** Exercise details **
Every entry needs to be printed exactly, please.

** Task inputs **

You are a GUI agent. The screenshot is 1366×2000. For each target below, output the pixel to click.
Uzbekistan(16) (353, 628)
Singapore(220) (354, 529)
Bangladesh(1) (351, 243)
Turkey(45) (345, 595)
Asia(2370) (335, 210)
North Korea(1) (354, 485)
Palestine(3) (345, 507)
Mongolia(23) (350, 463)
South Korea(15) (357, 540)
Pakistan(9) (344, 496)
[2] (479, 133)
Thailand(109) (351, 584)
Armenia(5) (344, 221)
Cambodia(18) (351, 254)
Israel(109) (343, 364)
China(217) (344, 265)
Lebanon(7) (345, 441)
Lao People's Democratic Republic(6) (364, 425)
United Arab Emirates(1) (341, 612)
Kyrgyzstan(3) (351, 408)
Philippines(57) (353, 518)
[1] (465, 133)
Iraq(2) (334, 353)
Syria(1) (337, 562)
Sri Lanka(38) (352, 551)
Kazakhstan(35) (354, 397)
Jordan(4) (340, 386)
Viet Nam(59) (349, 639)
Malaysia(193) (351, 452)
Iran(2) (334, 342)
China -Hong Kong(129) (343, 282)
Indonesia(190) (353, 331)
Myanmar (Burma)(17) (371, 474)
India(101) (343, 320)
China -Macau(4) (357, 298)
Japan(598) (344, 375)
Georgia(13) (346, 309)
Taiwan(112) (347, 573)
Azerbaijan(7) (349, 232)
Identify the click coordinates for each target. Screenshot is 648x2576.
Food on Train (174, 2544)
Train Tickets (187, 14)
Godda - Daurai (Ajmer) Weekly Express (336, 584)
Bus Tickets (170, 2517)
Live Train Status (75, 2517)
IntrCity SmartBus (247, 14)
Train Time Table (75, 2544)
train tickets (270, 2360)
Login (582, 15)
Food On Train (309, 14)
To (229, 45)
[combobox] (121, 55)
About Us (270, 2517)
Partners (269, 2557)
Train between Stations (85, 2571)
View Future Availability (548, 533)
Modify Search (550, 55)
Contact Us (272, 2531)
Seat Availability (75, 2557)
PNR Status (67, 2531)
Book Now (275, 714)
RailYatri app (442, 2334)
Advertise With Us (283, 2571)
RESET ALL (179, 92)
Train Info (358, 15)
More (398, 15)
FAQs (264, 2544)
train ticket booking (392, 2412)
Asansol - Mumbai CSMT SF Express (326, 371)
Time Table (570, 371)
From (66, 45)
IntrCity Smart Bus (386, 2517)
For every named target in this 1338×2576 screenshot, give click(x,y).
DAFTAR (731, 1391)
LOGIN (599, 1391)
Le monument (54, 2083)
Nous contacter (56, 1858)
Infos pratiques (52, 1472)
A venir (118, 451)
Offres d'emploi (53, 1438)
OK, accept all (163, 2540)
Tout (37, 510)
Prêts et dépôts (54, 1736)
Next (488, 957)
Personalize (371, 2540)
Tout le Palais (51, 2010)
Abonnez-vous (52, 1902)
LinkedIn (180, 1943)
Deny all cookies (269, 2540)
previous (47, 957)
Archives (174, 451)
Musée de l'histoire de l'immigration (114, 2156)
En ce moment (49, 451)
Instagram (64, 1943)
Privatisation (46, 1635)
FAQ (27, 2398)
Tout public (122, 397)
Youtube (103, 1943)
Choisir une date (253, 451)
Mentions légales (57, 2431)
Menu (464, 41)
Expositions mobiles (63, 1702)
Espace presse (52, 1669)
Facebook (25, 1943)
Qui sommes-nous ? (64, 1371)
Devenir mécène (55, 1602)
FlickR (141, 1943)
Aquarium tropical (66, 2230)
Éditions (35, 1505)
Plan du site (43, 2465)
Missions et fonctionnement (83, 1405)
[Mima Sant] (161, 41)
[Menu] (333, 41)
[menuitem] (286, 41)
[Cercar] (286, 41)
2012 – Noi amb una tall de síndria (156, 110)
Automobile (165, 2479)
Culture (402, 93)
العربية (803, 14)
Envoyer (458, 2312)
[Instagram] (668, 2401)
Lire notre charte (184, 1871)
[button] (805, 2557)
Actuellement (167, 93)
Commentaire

** Task output **
You are a GUI agent. The screenshot is 1366×2000. For each target below, output the pixel to click.
Uzbekistan(16) (353, 628)
Singapore(220) (354, 529)
Bangladesh(1) (351, 243)
Turkey(45) (345, 595)
Asia(2370) (335, 210)
North Korea(1) (354, 485)
Palestine(3) (345, 507)
Mongolia(23) (350, 463)
South Korea(15) (357, 540)
Pakistan(9) (344, 496)
[2] (479, 133)
Thailand(109) (351, 584)
Armenia(5) (344, 221)
Cambodia(18) (351, 254)
Israel(109) (343, 364)
China(217) (344, 265)
Lebanon(7) (345, 441)
Lao People's Democratic Republic(6) (364, 425)
United Arab Emirates(1) (341, 612)
Kyrgyzstan(3) (351, 408)
Philippines(57) (353, 518)
[1] (465, 133)
Iraq(2) (334, 353)
Syria(1) (337, 562)
Sri Lanka(38) (352, 551)
Kazakhstan(35) (354, 397)
Jordan(4) (340, 386)
Viet Nam(59) (349, 639)
Malaysia(193) (351, 452)
Iran(2) (334, 342)
China -Hong Kong(129) (343, 282)
Indonesia(190) (353, 331)
Myanmar (Burma)(17) (371, 474)
India(101) (343, 320)
China -Macau(4) (357, 298)
Japan(598) (344, 375)
Georgia(13) (346, 309)
Taiwan(112) (347, 573)
Azerbaijan(7) (349, 232)
Identify the click coordinates for each target. Screenshot is 648x2576.
Food on Train (174, 2544)
Train Tickets (187, 14)
Godda - Daurai (Ajmer) Weekly Express (336, 584)
Bus Tickets (170, 2517)
Live Train Status (75, 2517)
IntrCity SmartBus (247, 14)
Train Time Table (75, 2544)
train tickets (270, 2360)
Login (582, 15)
Food On Train (309, 14)
To (229, 45)
[combobox] (121, 55)
About Us (270, 2517)
Partners (269, 2557)
Train between Stations (85, 2571)
View Future Availability (548, 533)
Modify Search (550, 55)
Contact Us (272, 2531)
Seat Availability (75, 2557)
PNR Status (67, 2531)
Book Now (275, 714)
RailYatri app (442, 2334)
Advertise With Us (283, 2571)
RESET ALL (179, 92)
Train Info (358, 15)
More (398, 15)
FAQs (264, 2544)
train ticket booking (392, 2412)
Asansol - Mumbai CSMT SF Express (326, 371)
Time Table (570, 371)
From (66, 45)
IntrCity Smart Bus (386, 2517)
For every named target in this 1338×2576 screenshot, give click(x,y).
DAFTAR (731, 1391)
LOGIN (599, 1391)
Le monument (54, 2083)
Nous contacter (56, 1858)
Infos pratiques (52, 1472)
A venir (118, 451)
Offres d'emploi (53, 1438)
OK, accept all (163, 2540)
Tout (37, 510)
Prêts et dépôts (54, 1736)
Next (488, 957)
Personalize (371, 2540)
Tout le Palais (51, 2010)
Abonnez-vous (52, 1902)
LinkedIn (180, 1943)
Deny all cookies (269, 2540)
previous (47, 957)
Archives (174, 451)
Musée de l'histoire de l'immigration (114, 2156)
En ce moment (49, 451)
Instagram (64, 1943)
Privatisation (46, 1635)
FAQ (27, 2398)
Tout public (122, 397)
Youtube (103, 1943)
Choisir une date (253, 451)
Mentions légales (57, 2431)
Menu (464, 41)
Expositions mobiles (63, 1702)
Espace presse (52, 1669)
Facebook (25, 1943)
Qui sommes-nous ? (64, 1371)
Devenir mécène (55, 1602)
FlickR (141, 1943)
Aquarium tropical (66, 2230)
Éditions (35, 1505)
Plan du site (43, 2465)
Missions et fonctionnement (83, 1405)
[Mima Sant] (161, 41)
[Menu] (333, 41)
[menuitem] (286, 41)
[Cercar] (286, 41)
2012 – Noi amb una tall de síndria (156, 110)
Automobile (165, 2479)
Culture (402, 93)
العربية (803, 14)
Envoyer (458, 2312)
[Instagram] (668, 2401)
Lire notre charte (184, 1871)
[button] (805, 2557)
Actuellement (167, 93)
Commentaire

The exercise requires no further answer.